Closed yw662 closed 8 months ago

yw662 commented 8 months ago

I am just wondering sth like...

Will [Symbol.dispose] be called when an object is about to be collected, if the user failed to do so ?

If so, that [Symbol.dispose] should be an "implicit resource management" tool, and listed there. And this about fixing the "forever pending promises" issue.

Could [Symbol.dispose] be called twice if it is explicitly called ?

This is about preventing "double free" issue. Or, should a disposed object even set itself to nullish, or put itself into a special "disposed" state ?

ljharb commented 8 months ago

No, if you fail to “using” it, it won’t be disposed.

I believe the symbol dispose method is responsible for ensuring that calling it twice won’t cause problems.

rbuckton commented 8 months ago

This is covered in the explainer, but to summarize:

Another way to think of this is:

Will [Symbol.dispose] be called when an object is about to be collected, if the user failed to do so ?

As @ljharb said, [Symbol.dispose] will only be called at the end of the block as long as you explicitly mark it with using. The GC will not call [Symbol.dispose] implicitly during clean up, as there would no longer been an object reference to call it on.

Could [Symbol.dispose] be called twice if it is explicitly called ?

Yes, and it is recommended that implementers of disposable objects should guard against this, if necessary for their implementations. It is not enforced as there are a number of valid use cases for reusable disposable objects, such as object pools and high-performance, low-overhead tracing. Built-ins like DisposableStack and AsyncDisposableStack also explicitly guard against double-dispose.

Or, should a disposed object even set itself to nullish, or put itself into a special "disposed" state ?

As I said, authors of Disposable objects can maintain their own "disposed" state.
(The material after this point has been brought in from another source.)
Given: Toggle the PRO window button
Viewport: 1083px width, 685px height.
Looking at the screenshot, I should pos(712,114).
We discussed somehow giving the binding itself TDZ, but this was ultimately rejected due to implementer concerns, amongst other factors.
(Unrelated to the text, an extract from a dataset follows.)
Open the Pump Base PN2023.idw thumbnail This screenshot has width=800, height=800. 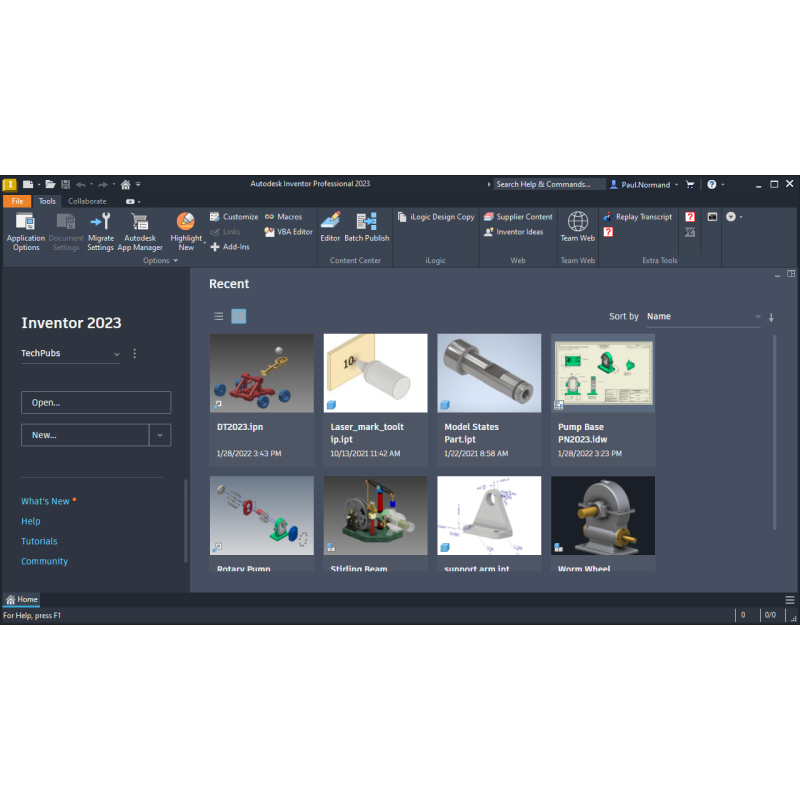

yw662 commented 8 months ago

Then some other questions here, the first one is about the "forever pending promises" issue:

I can think of a combination of FinalizationRegistry and Symbol.dispose to dispose the resource both explicitly and implicitly. However, for those who want to enforce explicit resource management:

ljharb commented 8 months ago

@yw662 there's no "detection" whatsoever - that would be implicit. You have to explicitly using something if you want it disposed.
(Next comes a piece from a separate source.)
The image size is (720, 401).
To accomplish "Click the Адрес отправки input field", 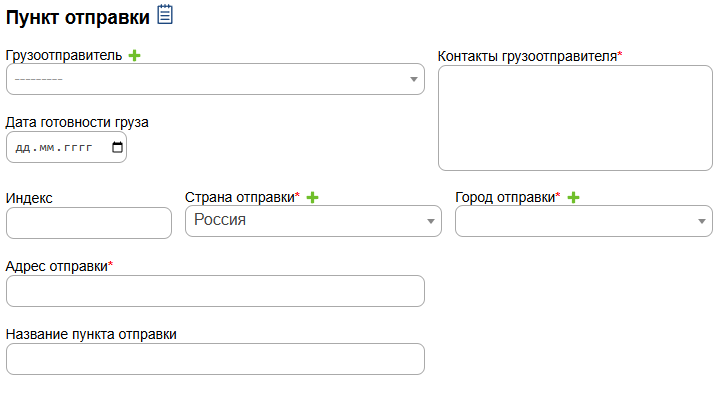I will (x=215, y=291).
Via a DisposableStack, using syntax may not be involved at all, so it would not be possible or make sense to have any syntax like you're suggesting.

yw662 commented 8 months ago

@ljharb

implicit. You have to explicitly using something if you want it disposed.

eg.

async function foo(){
    using bar = baz()
    await new Promise(()=>{})
}

There is a "using" but it may not just work this way.

ljharb commented 8 months ago

@yw662 that "uses" baz(). promises aren't disposable, and await new Promise(() => {}) is like an infinite loop - i would expect the thing to never dispose.